Still, online resources are a great starting point. Basic vital information that may have once demanded lots of time and money now can be completed at a fraction of the cost. That allows family historians to save money going deeper, filling in the rough details with facts revealed by hard-to-reach records.
Many researchers devote their efforts to the tougher genealogical puzzles; this is especially true for those whose ancestors’ lives were little documented and whose paper trail is therefore relatively meager. Registers of indentured servants that came to America, for instance, are indexed and searchable at the website Virtual Jamestown. Several websites offer tips and techniques for delving into the challenge of African American genealogy.
Family historians are not alone in their quest to uncover a personal past. Social media teems with groups whose members have a shared interest in one line of inquiry.
When author Sue Eisenfeld was researching her book, “Shenandoah; A Story of Conservation and Betrayal,” she searched, often with frustration, for people who had once lived in Virginia’s Blue Ridge Mountains but had been removed from their homes to make way for Shenandoah National Park.

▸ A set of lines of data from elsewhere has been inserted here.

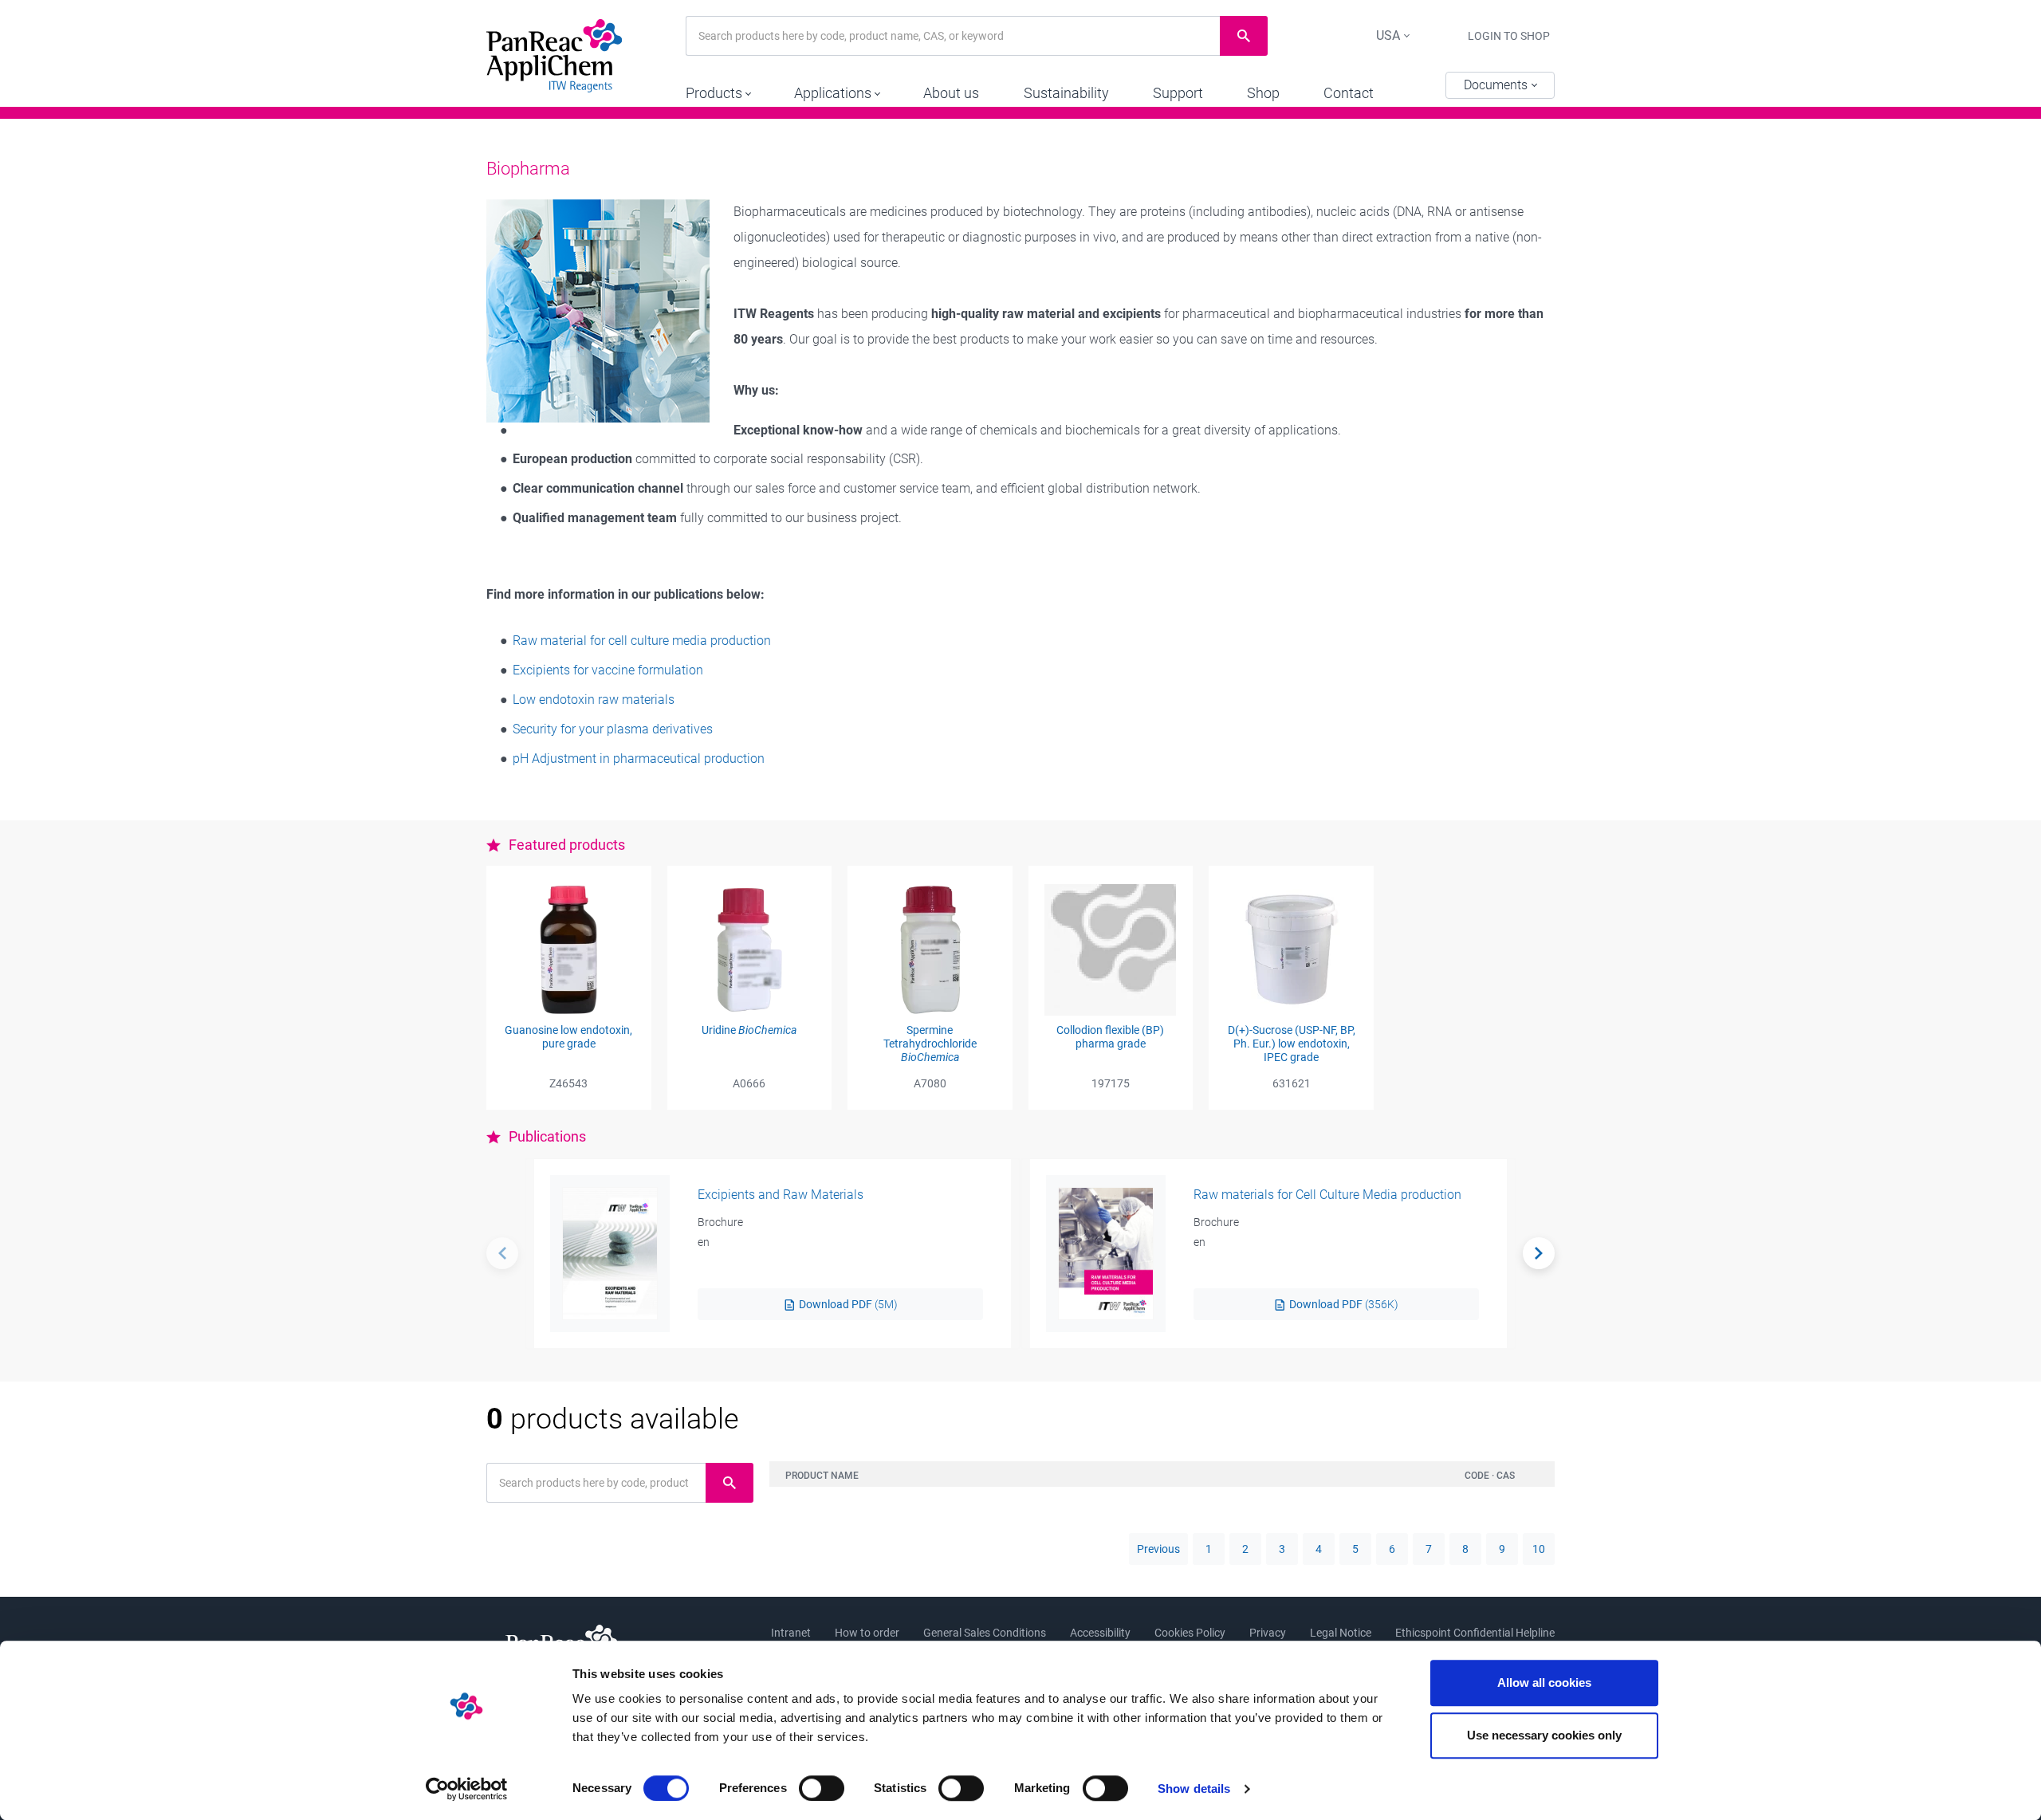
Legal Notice (1340, 1632)
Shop (1263, 93)
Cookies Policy (1189, 1632)
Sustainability (1066, 93)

Only after her book had been accepted for publication did she find groups on Facebook, such as one called Blue Ridge Genealogy, which provided a source and narratives that before took weeks to collect.

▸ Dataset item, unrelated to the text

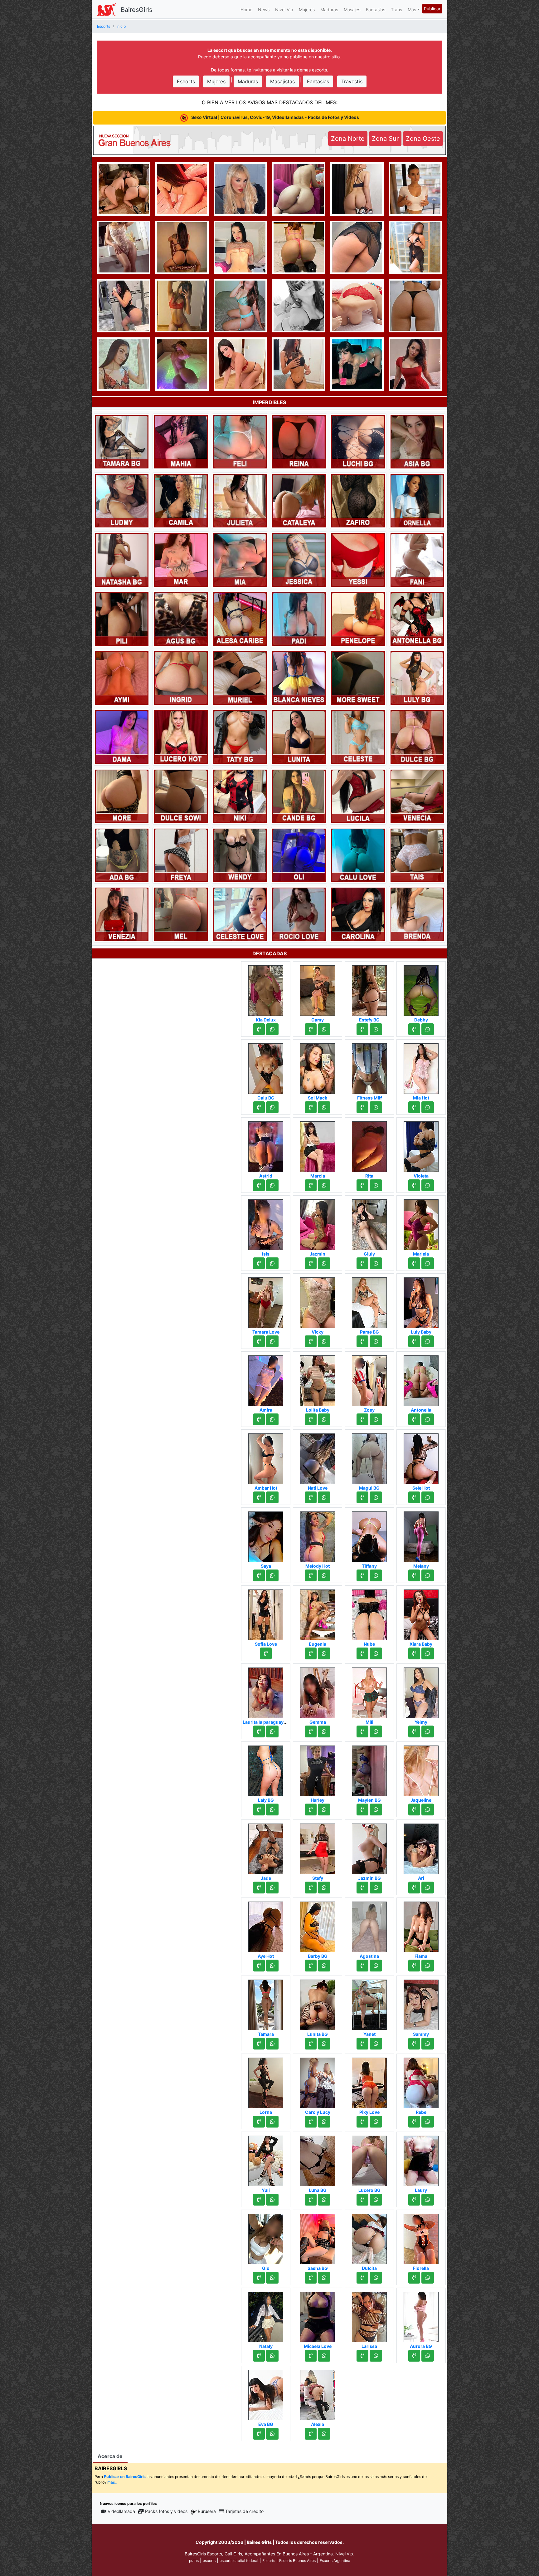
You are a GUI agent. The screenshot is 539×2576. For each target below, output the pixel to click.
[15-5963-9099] (259, 1107)
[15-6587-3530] (362, 2044)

And when Megan Smolenyak helped organize a family reunion in her ancestral Osturna, Slovakia in 1996, one of her frustrations was that so little of the country was wired for the Internet. Smolenyak now uses Facebook to communicate regularly with Osturna’s mayor.
Another consequence of expanded capabilities has been surprising discoveries, such as what genetic genealogists euphemistically call a “non-paternity event.” In other words, a usually-unsuspecting man raises a baby who is not his biological child. It happens with uncomfortable regularity; modern geneticists peg the number at about one to two percent of births, and genealogical DNA tests are confirming that it happened just as often with ancestors we would like to think were prim, upright and faithful.
Research can now yield information that would have confounded previous genealogists. The names of ancestors who fought and died in wars are set in stone at cemeteries all across the country. It turns out that many of those headstones, however, are incorrect. National Park Service officials who oversee Yorktown National Cemetery found upwards of 70 inaccurate Civil War-era headstones among the 2,000 wartime veterans buried there. Maine Private Dummer Sylvester’s marker switches his first and last name. Other graves misspell a name or misidentify a regiment. Similar issues befall burial places all across the country, including Arlington National Cemetery. The errors are, perhaps, understandable given the scale of interments necessary during a war, but the mistaken transcriptions had been just enough to throw off family members looking for an elusive great-grandparent. Now digital databases offer the advantage of cross-referencing a few different sources.
And it’s these relatives that family historians are discovering, or rediscovering, who give us a better understanding of history. Our ancestors fill out those larger stories that Americans know by heart. Our families may not have earned immortality by virtue of brilliant political leadership or uncommon valor, but they delivered thousands of babies into the world, they took to the backcountry to find greener pastures, they suffered under slavery. Our ancestors drove history, and history drove them. They say as much about the human story, the human condition as any sweeping saga there is.